__TASK__. Leave out the pictures, and retype the remaining data exactly.
______________________________
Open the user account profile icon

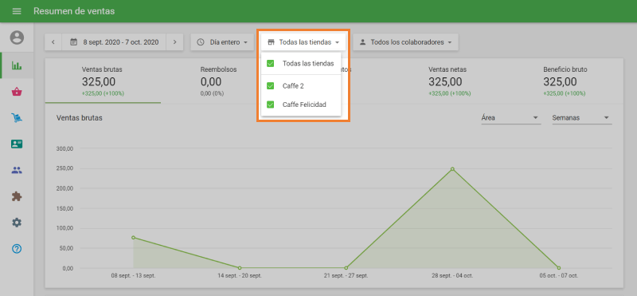(17, 37)
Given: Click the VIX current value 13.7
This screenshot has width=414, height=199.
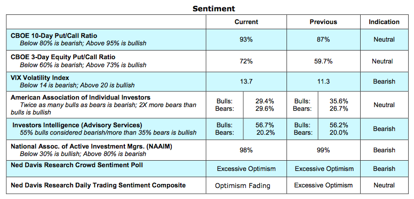Looking at the screenshot, I should click(246, 81).
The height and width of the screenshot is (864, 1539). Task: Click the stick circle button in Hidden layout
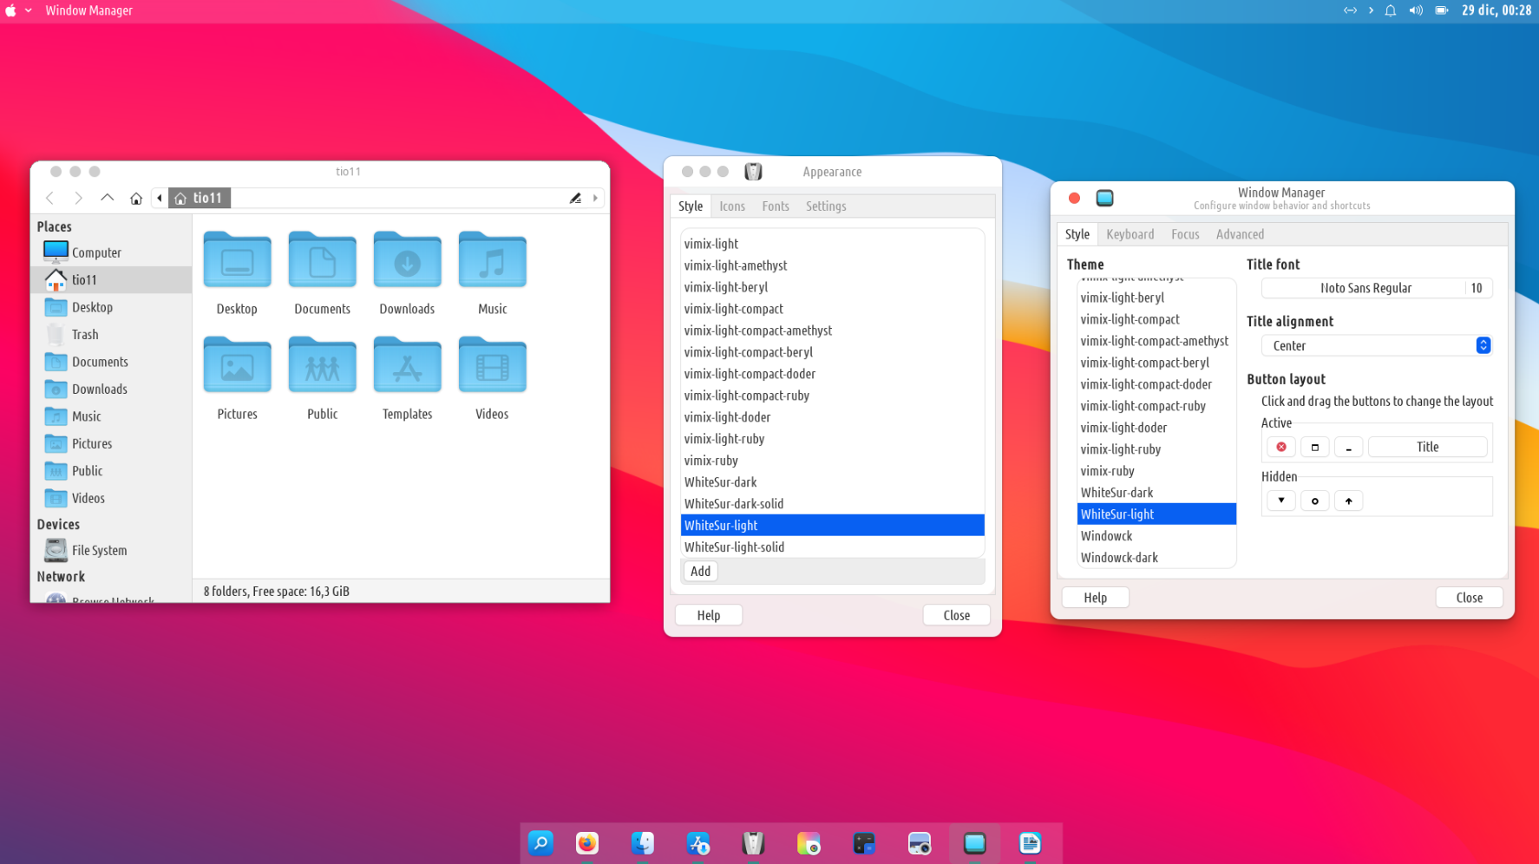click(1314, 501)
______________________________
__ANSWER FOR THIS EXERCISE__.
Open the user account profile icon

(17, 37)
Given: Click the VIX current value 13.7
This screenshot has width=414, height=199.
Looking at the screenshot, I should click(246, 81).
The height and width of the screenshot is (864, 1539). Task: Click the stick circle button in Hidden layout
click(1314, 501)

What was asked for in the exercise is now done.